The remaining three tubes were coated using a coaxial magnetron arrangement. The tube to be coated served as the anode of the magnetron. The cathode consisted of a pure copper rod with a diameter of 20 mm. The required magnetic field of 150 G was generated using a coaxial coil. Pure argon was admitted at a pressure of about 6.10 ^-2 mbar for the discharge. Discharge voltage and discharge current were 1000 V and 200 mA. After a coating time of about 6 hours, the desired layer thickness of about 10 μm was achieved. The layers produced in this way were then treated exactly as described above in the case of the galvanic layers. The measured, integral, electrical conductivities were also above the 95% value of the electrical conductivity of high-purity copper.

All coated tubes also showed excellent vacuum properties.

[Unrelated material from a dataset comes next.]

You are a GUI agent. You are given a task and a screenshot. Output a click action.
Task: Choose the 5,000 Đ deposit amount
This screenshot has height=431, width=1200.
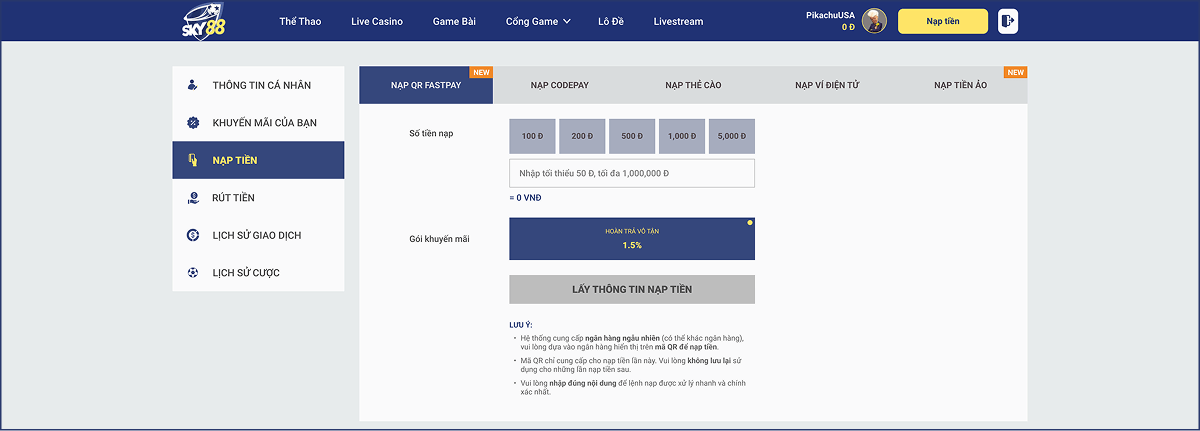731,136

After the usual pumping time of around 100 hours, they reached a specific exhaust gas rate of only 3.10 ^-12 mbar.1.s ^-1 .cm ^-2 .

Claims (5)

1. A method for the metallic inner coating of hollow bodies, in particular jet tube elements, made of metallic or ceramic materials with a melting point above 600 ° C, wherein the inner surfaces of the hollow body are cleaned and then coated with metal, characterized in that
the hollow body surface to be coated after cleaning and before the inner coating is treated by annealing at a temperature in the range from 600-1200 ° C. but below the melting point of the hollow body material in a vacuum of better than 10 ^-3 mbar and
after or during the application of the metallic coating, a thermal treatment is carried out at temperatures above the recrystallization temperature and below the melting temperature of the metallic coating under vacuum or a non-oxidizing atmosphere. 2. The method according to claim 1, characterized in that as a material for the metallic coating copper, silver or gold is used. 3. The method according to any one of the preceding claims, characterized in that the inner surface of the hollow body with the help of a mechanical or electrochemical Polish or a polishing treatment with laser radiation to reduce their Undergoes roughness. 4. The method according to any one of the preceding claims, characterized in that the application of the metallic coating on the inner surfaces of the hollow body by PVD (Physical Vapor Deposition) or CVD (Chemical Vapor deposition) is carried out. 5. The method according to any one of the preceding claims, characterized in that following the inner coating, the electromagnetic quality at Resonance frequency of the resonator formed from the internally coated hollow body is determined to get a measure of the quality of the interior coating.